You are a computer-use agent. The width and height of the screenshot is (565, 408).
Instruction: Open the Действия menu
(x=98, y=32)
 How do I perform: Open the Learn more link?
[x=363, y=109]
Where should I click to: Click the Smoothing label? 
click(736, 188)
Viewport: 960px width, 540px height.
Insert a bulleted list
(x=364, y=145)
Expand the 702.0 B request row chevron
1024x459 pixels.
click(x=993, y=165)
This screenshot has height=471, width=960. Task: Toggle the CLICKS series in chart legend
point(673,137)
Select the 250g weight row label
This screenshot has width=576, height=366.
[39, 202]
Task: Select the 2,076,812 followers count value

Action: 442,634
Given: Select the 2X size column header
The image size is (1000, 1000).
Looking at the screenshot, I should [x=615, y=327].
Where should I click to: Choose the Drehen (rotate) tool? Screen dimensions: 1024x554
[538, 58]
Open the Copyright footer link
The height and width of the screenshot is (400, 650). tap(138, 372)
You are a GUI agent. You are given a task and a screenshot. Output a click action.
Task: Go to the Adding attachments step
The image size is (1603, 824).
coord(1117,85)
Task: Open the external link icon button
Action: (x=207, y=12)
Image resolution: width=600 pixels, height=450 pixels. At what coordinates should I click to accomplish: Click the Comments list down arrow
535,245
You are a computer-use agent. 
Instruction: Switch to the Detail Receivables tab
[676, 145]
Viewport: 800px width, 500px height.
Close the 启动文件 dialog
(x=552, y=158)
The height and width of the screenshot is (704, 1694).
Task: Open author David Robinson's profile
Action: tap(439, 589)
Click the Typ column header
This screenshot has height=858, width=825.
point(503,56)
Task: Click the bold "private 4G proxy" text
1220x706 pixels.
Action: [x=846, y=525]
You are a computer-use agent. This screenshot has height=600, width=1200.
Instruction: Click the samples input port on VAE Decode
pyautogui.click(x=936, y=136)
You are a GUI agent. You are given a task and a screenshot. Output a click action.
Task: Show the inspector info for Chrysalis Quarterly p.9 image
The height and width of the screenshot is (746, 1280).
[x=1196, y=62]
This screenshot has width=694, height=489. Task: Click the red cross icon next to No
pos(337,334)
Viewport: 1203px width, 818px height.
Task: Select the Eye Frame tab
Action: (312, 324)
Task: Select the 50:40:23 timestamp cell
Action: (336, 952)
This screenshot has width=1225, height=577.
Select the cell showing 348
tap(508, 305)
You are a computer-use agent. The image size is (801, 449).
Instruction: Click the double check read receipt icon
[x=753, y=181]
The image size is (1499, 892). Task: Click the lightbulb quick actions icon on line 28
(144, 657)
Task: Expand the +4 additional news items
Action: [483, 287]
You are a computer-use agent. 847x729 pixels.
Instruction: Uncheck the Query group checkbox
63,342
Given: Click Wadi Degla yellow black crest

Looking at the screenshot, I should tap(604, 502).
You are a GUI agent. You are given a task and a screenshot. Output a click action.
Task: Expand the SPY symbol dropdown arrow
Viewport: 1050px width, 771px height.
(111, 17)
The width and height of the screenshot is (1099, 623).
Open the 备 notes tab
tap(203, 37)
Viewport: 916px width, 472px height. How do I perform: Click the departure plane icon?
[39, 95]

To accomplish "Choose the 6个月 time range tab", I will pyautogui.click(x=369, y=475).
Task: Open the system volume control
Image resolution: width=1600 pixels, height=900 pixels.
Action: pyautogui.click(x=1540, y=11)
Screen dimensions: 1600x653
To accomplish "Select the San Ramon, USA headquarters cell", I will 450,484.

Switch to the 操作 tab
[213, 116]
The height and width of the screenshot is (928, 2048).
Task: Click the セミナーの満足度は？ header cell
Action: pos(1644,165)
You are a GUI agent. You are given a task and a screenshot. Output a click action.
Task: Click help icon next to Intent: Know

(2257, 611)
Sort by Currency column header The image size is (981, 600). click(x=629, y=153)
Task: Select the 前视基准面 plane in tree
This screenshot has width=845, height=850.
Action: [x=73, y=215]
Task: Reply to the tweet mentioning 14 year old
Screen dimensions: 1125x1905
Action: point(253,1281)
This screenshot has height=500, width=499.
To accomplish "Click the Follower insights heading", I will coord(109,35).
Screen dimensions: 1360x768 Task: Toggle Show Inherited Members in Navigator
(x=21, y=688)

▬▬▬▬▬▬

What the task requires:
Transcribe every record above so that nothing differs from the original.

Solution for this problem:
You are a computer-use agent. The width and height of the screenshot is (565, 408).
Instruction: Open the Действия menu
(x=98, y=32)
 How do I perform: Open the Learn more link?
[x=363, y=109]
Where should I click to: Click the Smoothing label? 
click(736, 188)
Viewport: 960px width, 540px height.
Insert a bulleted list
(x=364, y=145)
Expand the 702.0 B request row chevron
1024x459 pixels.
click(x=993, y=165)
This screenshot has height=471, width=960. Task: Toggle the CLICKS series in chart legend
point(673,137)
Select the 250g weight row label
This screenshot has width=576, height=366.
[39, 202]
Task: Select the 2,076,812 followers count value

Action: 442,634
Given: Select the 2X size column header
The image size is (1000, 1000).
Looking at the screenshot, I should [x=615, y=327].
Where should I click to: Choose the Drehen (rotate) tool? Screen dimensions: 1024x554
[538, 58]
Open the Copyright footer link
The height and width of the screenshot is (400, 650). tap(138, 372)
You are a GUI agent. You are given a task and a screenshot. Output a click action.
Task: Go to the Adding attachments step
The image size is (1603, 824).
coord(1117,85)
Task: Open the external link icon button
Action: (x=207, y=12)
Image resolution: width=600 pixels, height=450 pixels. At what coordinates should I click to accomplish: Click the Comments list down arrow
535,245
You are a computer-use agent. 
Instruction: Switch to the Detail Receivables tab
[676, 145]
Viewport: 800px width, 500px height.
Close the 启动文件 dialog
(x=552, y=158)
The height and width of the screenshot is (704, 1694).
Task: Open author David Robinson's profile
Action: tap(439, 589)
Click the Typ column header
This screenshot has height=858, width=825.
point(503,56)
Task: Click the bold "private 4G proxy" text
1220x706 pixels.
Action: [x=846, y=525]
You are a computer-use agent. This screenshot has height=600, width=1200.
Instruction: Click the samples input port on VAE Decode
pyautogui.click(x=936, y=136)
You are a GUI agent. You are given a task and a screenshot. Output a click action.
Task: Show the inspector info for Chrysalis Quarterly p.9 image
The height and width of the screenshot is (746, 1280).
[x=1196, y=62]
This screenshot has width=694, height=489. Task: Click the red cross icon next to No
pos(337,334)
Viewport: 1203px width, 818px height.
Task: Select the Eye Frame tab
Action: (312, 324)
Task: Select the 50:40:23 timestamp cell
Action: (336, 952)
This screenshot has width=1225, height=577.
Select the cell showing 348
tap(508, 305)
You are a computer-use agent. The image size is (801, 449).
Instruction: Click the double check read receipt icon
[x=753, y=181]
The image size is (1499, 892). Task: Click the lightbulb quick actions icon on line 28
(144, 657)
Task: Expand the +4 additional news items
Action: [483, 287]
You are a computer-use agent. 847x729 pixels.
Instruction: Uncheck the Query group checkbox
63,342
Given: Click Wadi Degla yellow black crest

Looking at the screenshot, I should tap(604, 502).
You are a GUI agent. You are given a task and a screenshot. Output a click action.
Task: Expand the SPY symbol dropdown arrow
Viewport: 1050px width, 771px height.
(111, 17)
The width and height of the screenshot is (1099, 623).
Open the 备 notes tab
tap(203, 37)
Viewport: 916px width, 472px height. How do I perform: Click the departure plane icon?
[39, 95]

To accomplish "Choose the 6个月 time range tab", I will pyautogui.click(x=369, y=475).
Task: Open the system volume control
Image resolution: width=1600 pixels, height=900 pixels.
Action: pyautogui.click(x=1540, y=11)
Screen dimensions: 1600x653
To accomplish "Select the San Ramon, USA headquarters cell", I will 450,484.

Switch to the 操作 tab
[213, 116]
The height and width of the screenshot is (928, 2048).
Task: Click the セミナーの満足度は？ header cell
Action: pos(1644,165)
You are a GUI agent. You are given a task and a screenshot. Output a click action.
Task: Click help icon next to Intent: Know

(2257, 611)
Sort by Currency column header The image size is (981, 600). click(x=629, y=153)
Task: Select the 前视基准面 plane in tree
This screenshot has width=845, height=850.
Action: [x=73, y=215]
Task: Reply to the tweet mentioning 14 year old
Screen dimensions: 1125x1905
Action: point(253,1281)
This screenshot has height=500, width=499.
To accomplish "Click the Follower insights heading", I will coord(109,35).
Screen dimensions: 1360x768 Task: Toggle Show Inherited Members in Navigator
(x=21, y=688)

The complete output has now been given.